Kinoshita Kabuki’s masterful take on classic kabuki’s “Kanjincho” returns to the stage for the first time since its success in 2018’s Japonismes extravaganza in Paris.

撮影:井上嘉和 提供:KYOTO EXPERIMENT事務局


The Kinoshita Kabuki company’s renowned original pieces combining innovation and authentic kabuki style have gained many followers of all ages among both lovers of traditional arts and contemporary theatre.

Since he founded the company in Kyoto in 2006, now 38-year-old Yuichi Kinoshita has collaborated with several young contemporary theatre directors, including Kunio Sugihara, Junnosuke Tada and Yukinosuke Itoi, while himself working as a dramaturg advising them how to decode the original kabuki works.
 
In this case the eponymous original is one of the genre’s most popular plays. Centered on a fleeing aristocrat, Minamoto no Yoshitsune, his loyal servant Benkei and four retainers who arrive at a checkpoint manned by Togashi no Saemon, a guard ordered to detain them, the drama revolves around both sides’ mutual deceptions. With Benkei’s quick wit and loyalty set against Togashi’s sharp intuition and basic humanity, the result is by turns thrilling, tense and hilarious as everyone’s fates take unforeseen turns.

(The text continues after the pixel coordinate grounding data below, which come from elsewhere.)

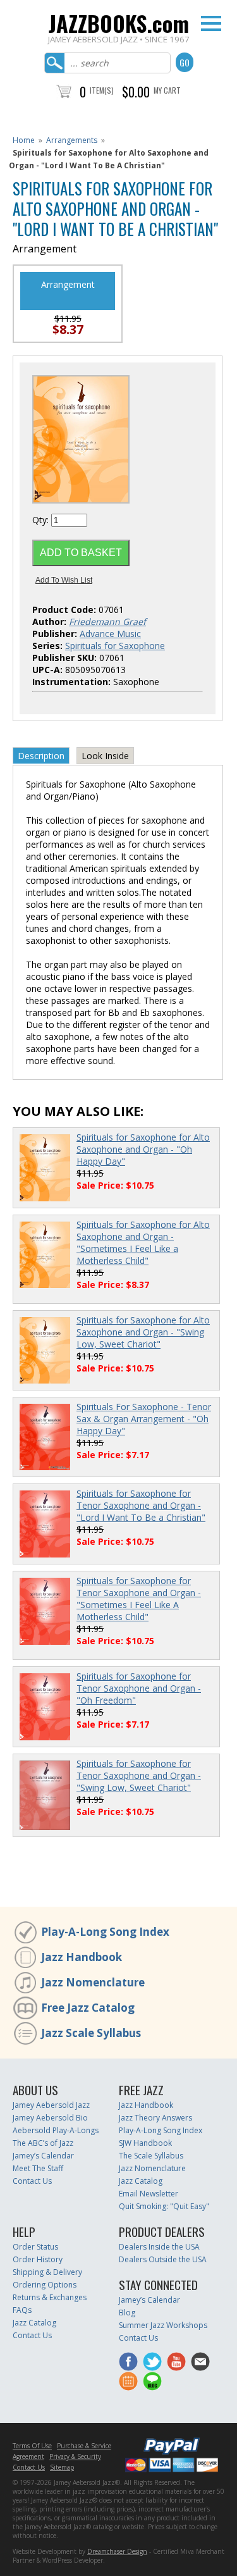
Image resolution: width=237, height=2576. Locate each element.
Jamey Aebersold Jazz (51, 2105)
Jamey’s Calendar (43, 2155)
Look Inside (105, 756)
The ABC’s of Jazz (43, 2143)
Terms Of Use (32, 2445)
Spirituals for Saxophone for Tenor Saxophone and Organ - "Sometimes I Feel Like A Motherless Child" (138, 1599)
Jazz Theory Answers (155, 2117)
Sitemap (62, 2467)
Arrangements (71, 140)
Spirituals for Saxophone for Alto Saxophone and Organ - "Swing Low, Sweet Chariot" (143, 1332)
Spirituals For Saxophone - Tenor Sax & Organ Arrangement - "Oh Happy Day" (143, 1419)
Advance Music (110, 634)
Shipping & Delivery (47, 2272)
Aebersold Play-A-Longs (56, 2130)
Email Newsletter (148, 2193)
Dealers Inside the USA (159, 2246)
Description (41, 756)
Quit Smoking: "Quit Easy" (164, 2206)
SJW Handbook (145, 2143)
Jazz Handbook (81, 1957)
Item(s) (102, 90)
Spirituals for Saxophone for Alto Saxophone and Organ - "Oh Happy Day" (143, 1149)
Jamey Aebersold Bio (50, 2117)
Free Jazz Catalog (88, 2007)
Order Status (35, 2246)
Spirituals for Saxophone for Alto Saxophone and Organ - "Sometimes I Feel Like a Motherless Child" (143, 1242)
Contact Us (32, 2181)
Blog (127, 2312)
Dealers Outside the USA (163, 2259)
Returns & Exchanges (50, 2297)
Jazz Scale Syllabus (91, 2033)
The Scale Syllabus (151, 2155)
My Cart (167, 90)
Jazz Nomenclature (93, 1982)
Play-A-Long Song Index (105, 1931)
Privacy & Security (75, 2456)
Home (24, 140)
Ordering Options (44, 2284)
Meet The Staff (38, 2168)
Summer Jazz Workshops (163, 2325)
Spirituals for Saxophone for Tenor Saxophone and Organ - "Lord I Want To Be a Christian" (140, 1505)
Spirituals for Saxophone (115, 646)
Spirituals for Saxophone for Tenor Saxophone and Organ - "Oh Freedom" (138, 1688)
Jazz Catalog (140, 2181)
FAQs (22, 2310)
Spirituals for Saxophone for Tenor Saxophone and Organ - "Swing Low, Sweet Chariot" (138, 1775)
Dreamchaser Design (117, 2551)
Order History (38, 2259)
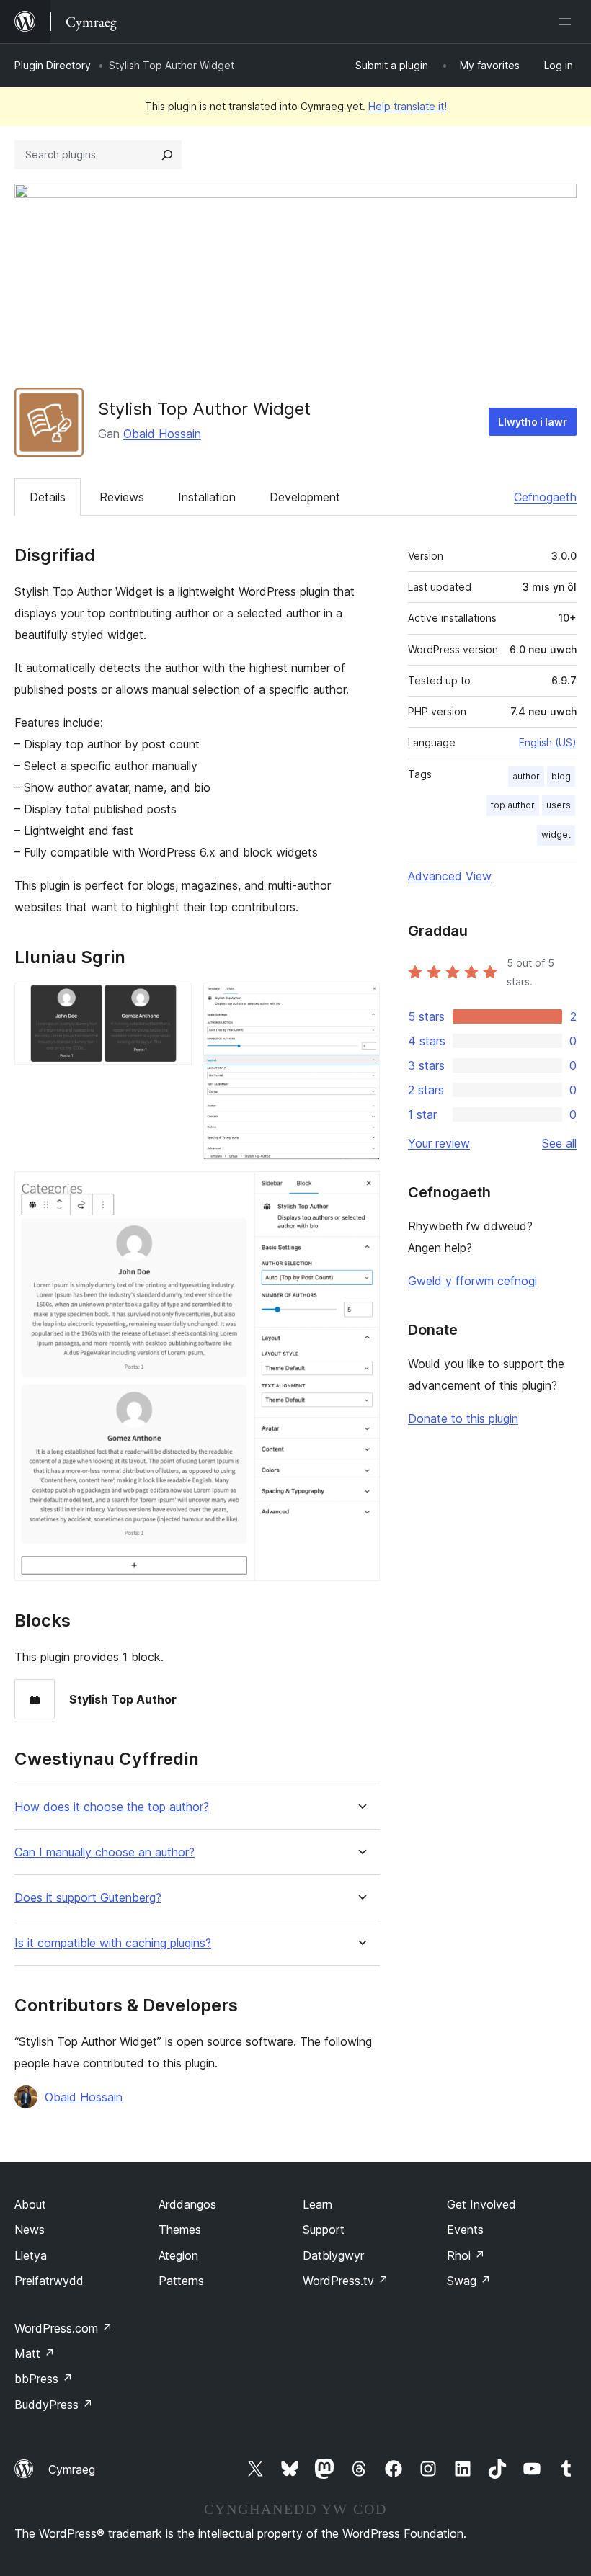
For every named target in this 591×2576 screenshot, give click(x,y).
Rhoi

撮影:井上嘉和 提供:KYOTO EXPERIMENT事務局

For this production that premiered in 2010, its director and set designer, Kunio Sugihara, uses a narrow white bridge-runway in the middle of the auditorium as the performance area, and has actors from rival sides all wearing black modern clothes but coming from opposite ends. With their often dance-like movements, and most of the lines in modern Japanese, the resulting excitement and spectacle is very different from traditional kabuki with its archaic language, kimonos and exaggerated make-up.  
 
In fact in this work Kinoshita has taken a fresh look at kabuki’s famed tale of samurai loyalty and repurposed it as an investigation of wider “border crossing” issues.

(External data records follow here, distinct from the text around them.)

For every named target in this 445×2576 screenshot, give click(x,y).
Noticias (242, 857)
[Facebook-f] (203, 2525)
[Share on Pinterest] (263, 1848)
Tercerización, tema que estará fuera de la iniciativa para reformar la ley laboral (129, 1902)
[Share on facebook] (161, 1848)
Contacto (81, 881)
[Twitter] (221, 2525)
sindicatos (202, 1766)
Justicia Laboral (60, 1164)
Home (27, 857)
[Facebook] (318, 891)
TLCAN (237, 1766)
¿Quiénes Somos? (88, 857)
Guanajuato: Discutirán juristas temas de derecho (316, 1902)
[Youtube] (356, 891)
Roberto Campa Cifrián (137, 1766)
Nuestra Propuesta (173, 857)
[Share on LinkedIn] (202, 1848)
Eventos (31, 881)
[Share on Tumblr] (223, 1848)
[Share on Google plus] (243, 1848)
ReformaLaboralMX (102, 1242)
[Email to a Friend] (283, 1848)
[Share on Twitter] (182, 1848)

Hence to try and pass the checkpoint, he highlights how Yoshitsune’s party must also break down or transcend borders created by conventional ideas and rules. Sometimes, too, the master-servant relationship is reversed, or relations between the two opposing sides are redrawn. In addition, by casting a large, imposing American actor (Lee Stark aka Lee the 5th) as Benkei, and having Yoshitsune played by a transgender-woman, Noemi Takayama, extra borders of race and gender are intentionally created on stage.

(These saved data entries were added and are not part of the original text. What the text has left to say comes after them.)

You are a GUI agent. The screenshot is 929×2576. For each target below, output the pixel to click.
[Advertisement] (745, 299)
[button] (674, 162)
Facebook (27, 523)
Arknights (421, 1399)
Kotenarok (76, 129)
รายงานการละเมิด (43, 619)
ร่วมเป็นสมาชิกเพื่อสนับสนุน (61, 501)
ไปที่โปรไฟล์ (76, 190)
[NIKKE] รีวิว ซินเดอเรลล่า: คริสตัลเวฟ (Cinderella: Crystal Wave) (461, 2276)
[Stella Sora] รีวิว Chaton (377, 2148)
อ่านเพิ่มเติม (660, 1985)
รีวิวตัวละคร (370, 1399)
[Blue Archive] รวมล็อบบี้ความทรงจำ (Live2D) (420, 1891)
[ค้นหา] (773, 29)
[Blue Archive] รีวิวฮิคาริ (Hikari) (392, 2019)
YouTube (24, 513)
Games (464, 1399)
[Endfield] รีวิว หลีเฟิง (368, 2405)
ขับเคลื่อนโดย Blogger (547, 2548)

撮影:井上嘉和 提供:KYOTO EXPERIMENT事務局

When it featured along with visual and performing arts, movies, crafts and food in the prestigious Japonismes international cultural event in Paris in 2018, Kinoshita Kabuki’s “Kanjincho” was a headliner widely acclaimed for its new expansive approach to kabuki.
 
So now, five years on, it will be enthralling to see how audiences react to this border-breaking (or -bending) drama in today’s world in which it appears to be ever more relevant.
 
“Kanjincho” runs Sept. 1–24 at Tokyo Metropolitan Theater (TMeT) in Ikebukuro. It then tours to Okinawa, Nagano, Okayama, Yamaguchi, Ibaraki and Kyoto until November.
 
A related talk by Yuichi Kinoshita and Robert Campbell, a scholar of Japanese Literature, will be held Sept. 23 from 17:00 in Theatre East at TMeT.